WeBank: Similar Challenges, Different Approach
WeBank, which is 30% owned by Tencent Holdings, has also reported a rise in its NPL ratio for 2022, which was 1.47%, up 0.27 percentage points from the previous year. While this increase is lower than MYbank, it still indicates that the bank is facing similar challenges in terms of credit risk. However, WeBank has also posted higher profits and healthy liquidity metrics, suggesting that the bank is still performing well overall.
Like MYbank, WeBank has also experienced slower growth of its balance sheet, with total assets increasing by only 9.7% in 2022, compared to an increase of 20.1% in the previous year. However, WeBank has taken a different approach to addressing this challenge.
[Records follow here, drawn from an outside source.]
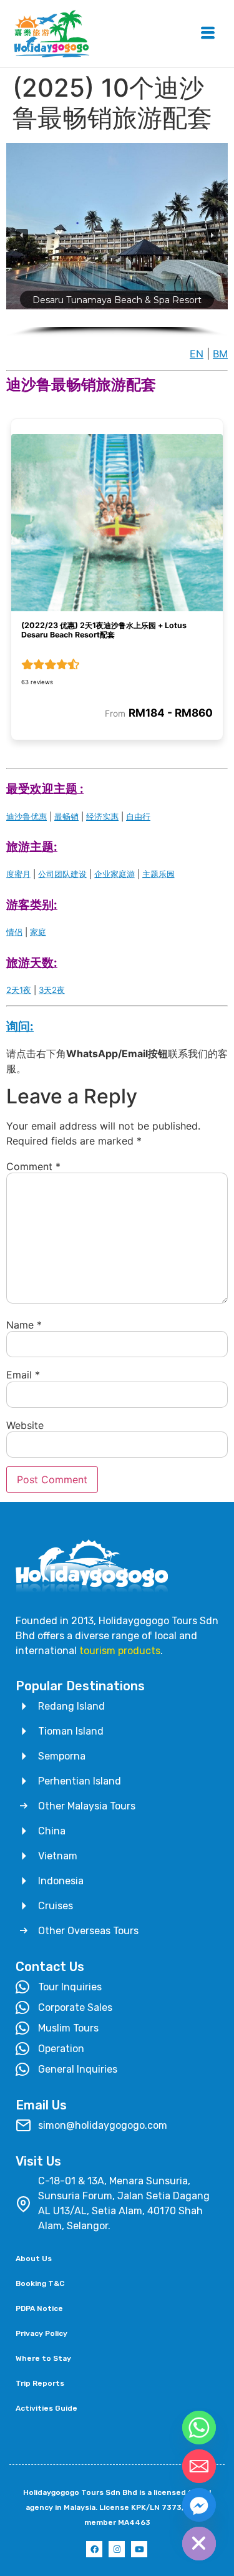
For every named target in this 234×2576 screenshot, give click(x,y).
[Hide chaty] (199, 2543)
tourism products (119, 1651)
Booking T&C (40, 2283)
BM (220, 353)
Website (25, 1425)
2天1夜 (18, 990)
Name (24, 1325)
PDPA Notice (39, 2308)
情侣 (14, 932)
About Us (34, 2258)
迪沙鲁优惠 (26, 816)
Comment (33, 1166)
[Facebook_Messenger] (199, 2505)
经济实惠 (102, 816)
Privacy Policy (41, 2333)
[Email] (199, 2466)
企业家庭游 (114, 874)
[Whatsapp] (199, 2427)
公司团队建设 (62, 874)
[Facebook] (94, 2549)
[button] (22, 235)
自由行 (138, 816)
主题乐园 (158, 874)
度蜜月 (18, 874)
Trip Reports (40, 2383)
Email (23, 1375)
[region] (117, 240)
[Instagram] (117, 2549)
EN (196, 353)
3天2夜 (52, 990)
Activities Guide (46, 2408)
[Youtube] (139, 2549)
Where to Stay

Rather than focusing solely on lending to small and micro enterprises, WeBank has expanded its product offerings to include wealth management and insurance products, which have helped to diversify its revenue streams and mitigate the impact of slower loan growth.
One of WeBank's most innovative products is its "WeSure" platform, which offers consumers a range of insurance products, including travel, health, and pet insurance. This platform leverages Tencent's massive user base to reach a wider audience and has attracted new customers to the bank. In addition, WeBank has also launched a new product called "Wealth Management Connect," which allows customers to invest in wealth management products offered by banks in both mainland China and Hong Kong. This product has been well-received by customers, with over RMB 1 billion (US$156 million) invested in the first month of its launch.
Opportunities for Growth
Despite the challenges facing MYbank and WeBank, there are still opportunities for growth in the digital banking space in China. One of the most significant opportunities is the increasing demand for digital financial services among consumers and small and micro enterprises. As more people in China become comfortable using digital platforms for financial transactions, the need for digital banking services will likely grow.
Another opportunity for growth is the increasing focus on financial inclusion in China. Digital banks like MYbank and WeBank have reached underserved populations in China, such as small and micro enterprises and rural residents, who may not have had access to traditional banking services. As the Chinese government continues to promote financial inclusion and support the growth of digital banking, these banks will have more opportunities to expand their reach and serve new customers.